Middle East and Africa Green Steel and the Future of Low-Carbon Metals
The Middle East and Africa green steel landscape is developing around industrial decarbonization, renewable energy expansion, hydrogen-based production, and rising demand for lower-carbon materials. Steel remains central to construction, infrastructure, automotive, energy, and manufacturing activity, but conventional production is highly carbon-intensive. This is creating stronger interest in cleaner production routes across the UAE, Saudi Arabia, South Africa, Morocco, Egypt, and other regional economies.
According to MarkNtel Advisors, the Middle East and Africa Green Steel Market was valued at around 0.20 million tons in 2025 and is projected to reach 1.8 million tons by 2032, growing at nearly 36.87% CAGR during 2026–2032. This 1.8 million tons by 2032 outlook reflects rising use of green steel in automotive applications, solar-powered production pathways, hydrogen-based DRI technology, and strategic access to carbon-regulated export markets.
Hydrogen-Based DRI Is Shaping Production
Hydrogen-based direct reduced iron technology is one of the most important developments in green steel production. Instead of relying on coal-based reducing agents, this route uses hydrogen to reduce iron ore into sponge iron, which can then be processed into steel. The approach is especially relevant for regions with strong renewable energy potential and emerging hydrogen strategies.

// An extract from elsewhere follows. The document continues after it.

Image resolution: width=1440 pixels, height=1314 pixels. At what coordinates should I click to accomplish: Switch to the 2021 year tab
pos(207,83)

The International Energy Agency’s iron and steel analysis highlights the need for cleaner fuels, efficiency improvements, material optimization, and breakthrough technologies to reduce emissions from steel production. For the Middle East and Africa, hydrogen-based steelmaking aligns with both industrial diversification and long-term decarbonization priorities.

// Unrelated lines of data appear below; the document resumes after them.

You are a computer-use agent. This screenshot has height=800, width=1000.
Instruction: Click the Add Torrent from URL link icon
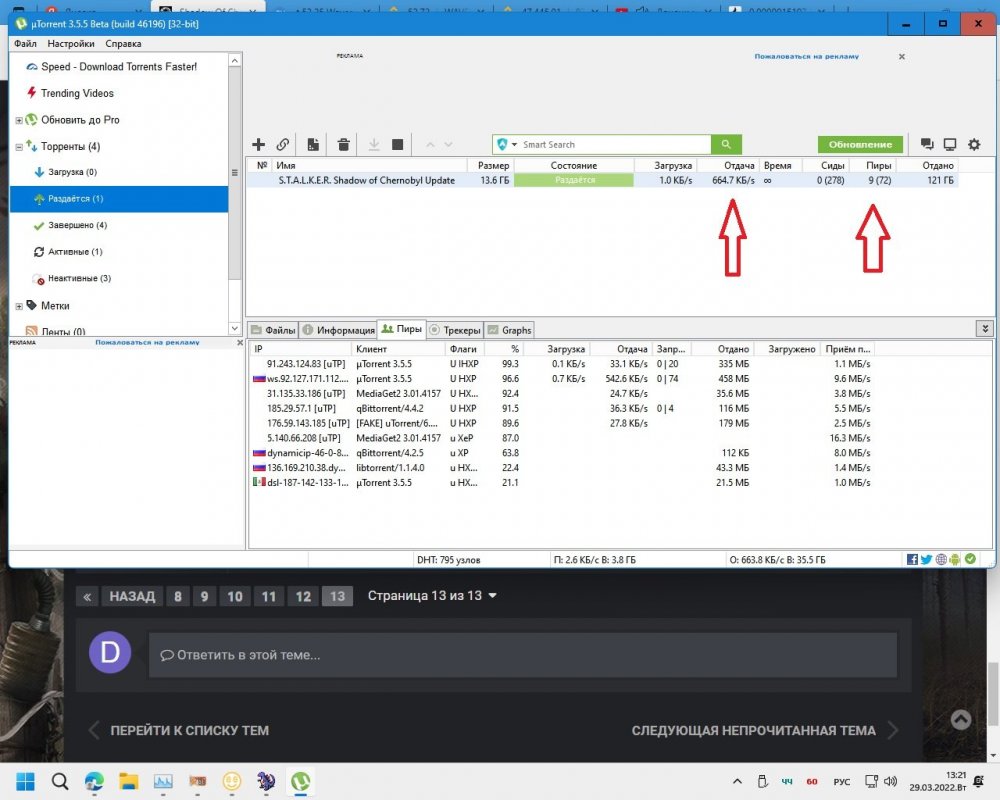[283, 145]

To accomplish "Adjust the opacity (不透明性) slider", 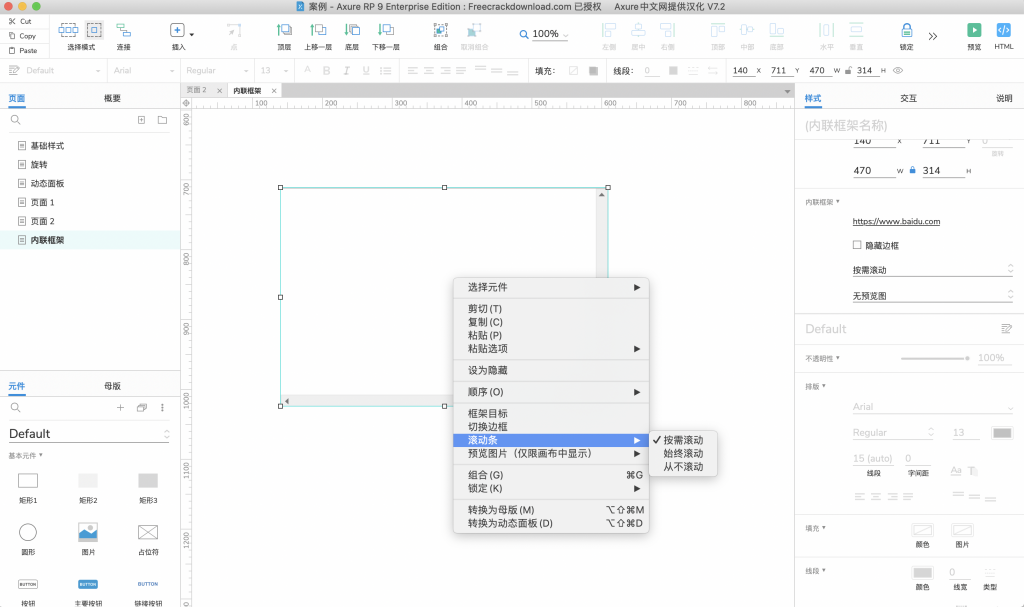I will click(934, 358).

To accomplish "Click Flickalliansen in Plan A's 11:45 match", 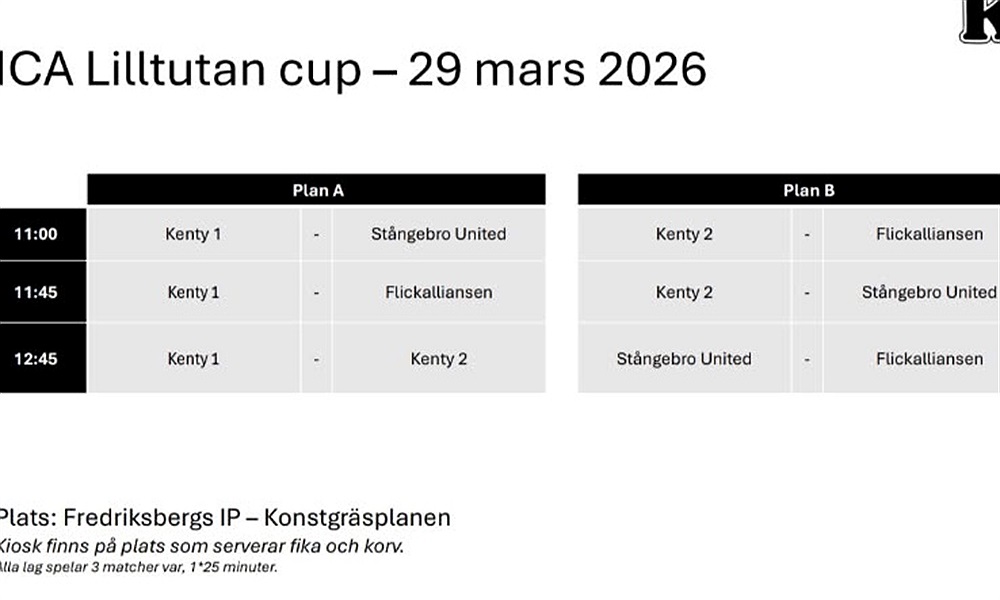I will pos(438,292).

Renewable Energy Gives the Region an Advantage
The Middle East and Africa have strong solar resources, making renewable electricity an important enabler for green hydrogen and low-carbon steelmaking. The MarkNtel study identifies solar energy as the leading segment for regional growth. This is especially important in the Gulf, North Africa, and parts of Sub-Saharan Africa, where solar power can support electrolyzers and cleaner industrial processes.
The International Renewable Energy Agency’s hydrogen resources show how renewable hydrogen can support hard-to-abate sectors when clean power supply, infrastructure, and industrial demand are aligned. Green steel can benefit from this connection because reliable renewable electricity is central to producing low-emission hydrogen at scale.
UAE Shows Strong Growth Prospects
The UAE is expected to present strong growth prospects in the regional green steel landscape. Its industrial base, clean-energy investments, hydrogen initiatives, construction demand, and export-oriented manufacturing position it as an early mover. Steel producers in the region are also evaluating how low-carbon materials can support infrastructure projects, transport manufacturing, and international trade requirements.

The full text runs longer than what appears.